§ **What needs to be done**
Only one stretch of the data below should be repeated: the lines from the line containing "Viewport: 1000px width, 590px height." through the line containing "Select the fourth", inclusive, exactly as they are.

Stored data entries

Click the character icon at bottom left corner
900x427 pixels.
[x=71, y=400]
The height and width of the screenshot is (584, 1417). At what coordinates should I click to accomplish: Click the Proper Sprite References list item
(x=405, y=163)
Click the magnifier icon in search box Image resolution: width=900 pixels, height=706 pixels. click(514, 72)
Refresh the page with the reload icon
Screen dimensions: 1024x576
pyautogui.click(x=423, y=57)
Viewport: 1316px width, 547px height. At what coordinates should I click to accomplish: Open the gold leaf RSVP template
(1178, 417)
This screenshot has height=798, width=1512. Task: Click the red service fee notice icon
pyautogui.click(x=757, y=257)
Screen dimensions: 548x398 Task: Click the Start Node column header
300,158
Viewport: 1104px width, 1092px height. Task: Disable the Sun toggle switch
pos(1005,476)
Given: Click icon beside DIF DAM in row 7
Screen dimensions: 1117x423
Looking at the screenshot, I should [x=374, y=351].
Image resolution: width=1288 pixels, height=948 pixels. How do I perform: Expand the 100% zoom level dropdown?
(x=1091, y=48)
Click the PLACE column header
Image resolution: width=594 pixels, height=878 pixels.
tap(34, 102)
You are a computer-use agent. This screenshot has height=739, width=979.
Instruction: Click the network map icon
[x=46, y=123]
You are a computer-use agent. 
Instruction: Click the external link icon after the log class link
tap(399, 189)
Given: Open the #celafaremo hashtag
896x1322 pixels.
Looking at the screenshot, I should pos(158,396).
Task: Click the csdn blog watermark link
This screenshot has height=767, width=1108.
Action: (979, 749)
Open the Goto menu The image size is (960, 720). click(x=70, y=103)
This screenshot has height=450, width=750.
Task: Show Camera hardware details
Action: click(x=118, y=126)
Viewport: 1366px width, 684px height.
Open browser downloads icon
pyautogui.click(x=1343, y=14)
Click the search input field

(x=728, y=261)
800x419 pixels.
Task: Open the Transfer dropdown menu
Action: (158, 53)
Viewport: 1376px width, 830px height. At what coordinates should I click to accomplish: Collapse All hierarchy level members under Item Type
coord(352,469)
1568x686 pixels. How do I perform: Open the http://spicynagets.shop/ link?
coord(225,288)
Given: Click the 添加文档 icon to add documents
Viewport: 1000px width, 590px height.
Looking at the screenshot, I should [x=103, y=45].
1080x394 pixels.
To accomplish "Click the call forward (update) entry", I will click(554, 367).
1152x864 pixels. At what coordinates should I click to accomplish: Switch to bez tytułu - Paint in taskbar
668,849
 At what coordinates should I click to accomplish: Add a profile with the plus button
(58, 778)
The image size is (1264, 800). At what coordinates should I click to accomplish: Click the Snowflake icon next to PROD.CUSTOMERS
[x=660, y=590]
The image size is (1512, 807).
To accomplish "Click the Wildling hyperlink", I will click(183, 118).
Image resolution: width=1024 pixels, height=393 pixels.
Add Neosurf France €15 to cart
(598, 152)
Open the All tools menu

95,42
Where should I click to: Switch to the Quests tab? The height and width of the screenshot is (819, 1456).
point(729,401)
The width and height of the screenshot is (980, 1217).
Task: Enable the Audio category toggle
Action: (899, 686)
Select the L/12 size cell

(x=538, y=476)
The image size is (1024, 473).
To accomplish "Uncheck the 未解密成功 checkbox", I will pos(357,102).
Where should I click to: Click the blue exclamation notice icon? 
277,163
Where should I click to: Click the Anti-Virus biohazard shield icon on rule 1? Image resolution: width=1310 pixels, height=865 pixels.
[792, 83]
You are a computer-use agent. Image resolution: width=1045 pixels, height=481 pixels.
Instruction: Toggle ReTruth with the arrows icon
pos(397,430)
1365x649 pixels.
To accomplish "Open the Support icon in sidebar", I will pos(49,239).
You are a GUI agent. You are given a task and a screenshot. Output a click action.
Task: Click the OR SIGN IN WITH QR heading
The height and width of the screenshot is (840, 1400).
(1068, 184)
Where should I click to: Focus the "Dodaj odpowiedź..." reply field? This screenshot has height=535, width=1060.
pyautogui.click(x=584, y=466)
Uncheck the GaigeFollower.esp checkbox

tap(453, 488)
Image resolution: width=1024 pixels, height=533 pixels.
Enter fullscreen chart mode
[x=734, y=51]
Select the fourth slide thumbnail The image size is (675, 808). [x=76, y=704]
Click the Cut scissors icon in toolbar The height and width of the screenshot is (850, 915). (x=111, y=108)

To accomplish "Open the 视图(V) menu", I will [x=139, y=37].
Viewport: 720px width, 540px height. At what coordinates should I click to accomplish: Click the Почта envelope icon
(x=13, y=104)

§ **Task answer**
Viewport: 1000px width, 590px height.
Looking at the screenshot, I should [x=103, y=45].
1080x394 pixels.
To accomplish "Click the call forward (update) entry", I will click(554, 367).
1152x864 pixels. At what coordinates should I click to accomplish: Switch to bez tytułu - Paint in taskbar
668,849
 At what coordinates should I click to accomplish: Add a profile with the plus button
(58, 778)
The image size is (1264, 800). At what coordinates should I click to accomplish: Click the Snowflake icon next to PROD.CUSTOMERS
[x=660, y=590]
The image size is (1512, 807).
To accomplish "Click the Wildling hyperlink", I will click(183, 118).
Image resolution: width=1024 pixels, height=393 pixels.
Add Neosurf France €15 to cart
(598, 152)
Open the All tools menu

95,42
Where should I click to: Switch to the Quests tab? The height and width of the screenshot is (819, 1456).
point(729,401)
The width and height of the screenshot is (980, 1217).
Task: Enable the Audio category toggle
Action: (899, 686)
Select the L/12 size cell

(x=538, y=476)
The image size is (1024, 473).
To accomplish "Uncheck the 未解密成功 checkbox", I will pos(357,102).
Where should I click to: Click the blue exclamation notice icon? 
277,163
Where should I click to: Click the Anti-Virus biohazard shield icon on rule 1? Image resolution: width=1310 pixels, height=865 pixels.
[792, 83]
You are a computer-use agent. Image resolution: width=1045 pixels, height=481 pixels.
Instruction: Toggle ReTruth with the arrows icon
pos(397,430)
1365x649 pixels.
To accomplish "Open the Support icon in sidebar", I will pos(49,239).
You are a GUI agent. You are given a task and a screenshot. Output a click action.
Task: Click the OR SIGN IN WITH QR heading
The height and width of the screenshot is (840, 1400).
(1068, 184)
Where should I click to: Focus the "Dodaj odpowiedź..." reply field? This screenshot has height=535, width=1060.
pyautogui.click(x=584, y=466)
Uncheck the GaigeFollower.esp checkbox

tap(453, 488)
Image resolution: width=1024 pixels, height=533 pixels.
Enter fullscreen chart mode
[x=734, y=51]
Select the fourth slide thumbnail The image size is (675, 808). [x=76, y=704]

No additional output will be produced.